What Does It Take to Be a Good AI Research Agent? Studying the Role of Ideation Diversity
Alexis Audran-Reiss, Jordi Armengol-Estapé, Karen Hambardzumyan, Amar Budhiraja, Martin Josifoski, Edan Toledo, Rishi Hazra, Despoina Magka, Michael Shvartsman, Parth Pathak, Justine T Kao, Lucia Cipolina-Kun, Bhavul Gauri, Jean-Christophe Gagnon-Audet, Emanuel Tewolde, Jenny Zhang, Taco Cohen, Yossi Adi, Tatiana Shavrina, Yoram Bachrach
TL;DR
This study investigates ideation diversity as a key determinant of AI research agents' performance on MLE-bench. By analyzing 11,000 trajectories across 6 LLM backbones and 2 agential scaffolds, the work shows that higher ideation diversity correlates with better performance and provides causal evidence via a controlled diversity-ablating experiment. It introduces a formal measure of diversity, demonstrates scaffold-dependent variability in diversity, and validates findings with alternative performance metrics beyond medal counts. The results highlight the importance of balancing diverse ideation with implementation capabilities and suggest directions for diversity-aware designs in future AI research agents and benchmarks.
Abstract
AI research agents offer the promise to accelerate scientific progress by automating the design, implementation, and training of machine learning models. However, the field is still in its infancy, and the key factors driving the success or failure of agent trajectories are not fully understood. We examine the role that ideation diversity plays in agent performance. First, we analyse agent trajectories on MLE-bench, a well-known benchmark to evaluate AI research agents, across different models and agent scaffolds.
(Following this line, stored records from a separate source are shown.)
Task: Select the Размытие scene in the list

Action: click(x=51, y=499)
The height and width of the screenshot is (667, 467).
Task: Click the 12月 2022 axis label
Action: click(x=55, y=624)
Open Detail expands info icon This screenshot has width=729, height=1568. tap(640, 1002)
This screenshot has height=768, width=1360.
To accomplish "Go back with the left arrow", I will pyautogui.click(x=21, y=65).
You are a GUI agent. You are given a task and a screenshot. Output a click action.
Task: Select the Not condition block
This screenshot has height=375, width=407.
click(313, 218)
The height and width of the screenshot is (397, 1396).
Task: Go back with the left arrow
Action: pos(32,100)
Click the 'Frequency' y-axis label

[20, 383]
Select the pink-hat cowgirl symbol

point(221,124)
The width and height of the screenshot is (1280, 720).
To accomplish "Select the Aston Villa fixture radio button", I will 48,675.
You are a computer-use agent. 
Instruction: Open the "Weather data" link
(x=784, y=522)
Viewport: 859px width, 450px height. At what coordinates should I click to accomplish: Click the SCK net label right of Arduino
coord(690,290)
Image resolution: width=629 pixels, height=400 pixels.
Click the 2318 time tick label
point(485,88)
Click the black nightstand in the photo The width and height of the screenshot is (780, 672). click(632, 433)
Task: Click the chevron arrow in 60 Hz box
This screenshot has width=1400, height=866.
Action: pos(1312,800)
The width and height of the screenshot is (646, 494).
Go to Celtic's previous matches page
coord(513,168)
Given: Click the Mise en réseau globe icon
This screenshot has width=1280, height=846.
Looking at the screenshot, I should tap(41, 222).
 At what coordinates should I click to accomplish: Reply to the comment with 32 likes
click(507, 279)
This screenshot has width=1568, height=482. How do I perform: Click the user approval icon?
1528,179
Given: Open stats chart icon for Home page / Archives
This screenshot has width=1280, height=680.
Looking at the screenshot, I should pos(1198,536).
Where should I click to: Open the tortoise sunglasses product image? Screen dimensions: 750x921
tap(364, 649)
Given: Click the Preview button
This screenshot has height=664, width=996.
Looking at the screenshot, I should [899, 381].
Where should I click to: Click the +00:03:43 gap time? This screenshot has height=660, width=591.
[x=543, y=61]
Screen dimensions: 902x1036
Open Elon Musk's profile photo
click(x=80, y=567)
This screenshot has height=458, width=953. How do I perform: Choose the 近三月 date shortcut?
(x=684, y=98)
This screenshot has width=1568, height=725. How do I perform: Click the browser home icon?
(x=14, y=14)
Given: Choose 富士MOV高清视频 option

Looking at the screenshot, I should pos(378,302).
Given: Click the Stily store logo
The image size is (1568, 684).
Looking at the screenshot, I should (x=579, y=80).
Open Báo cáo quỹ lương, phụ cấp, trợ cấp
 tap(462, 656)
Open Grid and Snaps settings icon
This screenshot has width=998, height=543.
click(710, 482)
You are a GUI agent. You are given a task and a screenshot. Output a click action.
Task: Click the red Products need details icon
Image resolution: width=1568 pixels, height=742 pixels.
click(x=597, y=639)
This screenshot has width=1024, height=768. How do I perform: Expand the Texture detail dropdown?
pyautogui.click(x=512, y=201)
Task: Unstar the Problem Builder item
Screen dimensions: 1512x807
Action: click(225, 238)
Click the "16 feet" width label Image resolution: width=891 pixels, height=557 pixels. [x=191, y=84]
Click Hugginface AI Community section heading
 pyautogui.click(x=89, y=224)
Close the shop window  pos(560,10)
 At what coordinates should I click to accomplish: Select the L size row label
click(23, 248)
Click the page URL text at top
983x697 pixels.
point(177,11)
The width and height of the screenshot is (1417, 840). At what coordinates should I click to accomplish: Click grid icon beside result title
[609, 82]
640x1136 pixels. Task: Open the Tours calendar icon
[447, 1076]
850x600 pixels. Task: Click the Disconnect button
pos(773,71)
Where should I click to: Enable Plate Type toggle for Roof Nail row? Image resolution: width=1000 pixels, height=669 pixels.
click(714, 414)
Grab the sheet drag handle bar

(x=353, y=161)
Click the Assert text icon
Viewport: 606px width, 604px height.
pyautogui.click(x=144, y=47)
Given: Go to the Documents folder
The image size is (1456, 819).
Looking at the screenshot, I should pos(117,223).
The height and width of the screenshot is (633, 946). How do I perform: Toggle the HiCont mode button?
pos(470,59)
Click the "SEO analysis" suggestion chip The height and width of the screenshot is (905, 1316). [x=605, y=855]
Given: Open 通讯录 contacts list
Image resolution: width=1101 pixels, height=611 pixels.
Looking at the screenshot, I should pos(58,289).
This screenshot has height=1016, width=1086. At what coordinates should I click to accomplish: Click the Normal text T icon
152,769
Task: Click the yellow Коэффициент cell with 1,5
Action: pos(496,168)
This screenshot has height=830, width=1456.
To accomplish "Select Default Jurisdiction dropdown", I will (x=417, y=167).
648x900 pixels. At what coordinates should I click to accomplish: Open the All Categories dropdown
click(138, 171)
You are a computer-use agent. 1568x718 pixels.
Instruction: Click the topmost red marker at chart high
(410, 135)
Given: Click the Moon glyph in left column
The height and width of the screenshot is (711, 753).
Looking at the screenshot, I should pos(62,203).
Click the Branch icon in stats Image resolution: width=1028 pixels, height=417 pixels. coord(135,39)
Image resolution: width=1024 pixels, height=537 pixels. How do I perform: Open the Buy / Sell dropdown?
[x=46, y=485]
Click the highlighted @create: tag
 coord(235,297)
Our analysis reveals that different models and agent scaffolds yield varying degrees of ideation diversity, and that higher-performing agents tend to have increased ideation diversity. Further, we run a controlled experiment where we modify the degree of ideation diversity, demonstrating that higher ideation diversity results in stronger performance. Finally, we strengthen our results by examining additional evaluation metrics beyond the standard medal-based scoring of MLE-bench, showing that our findings still hold across other agent performance metrics.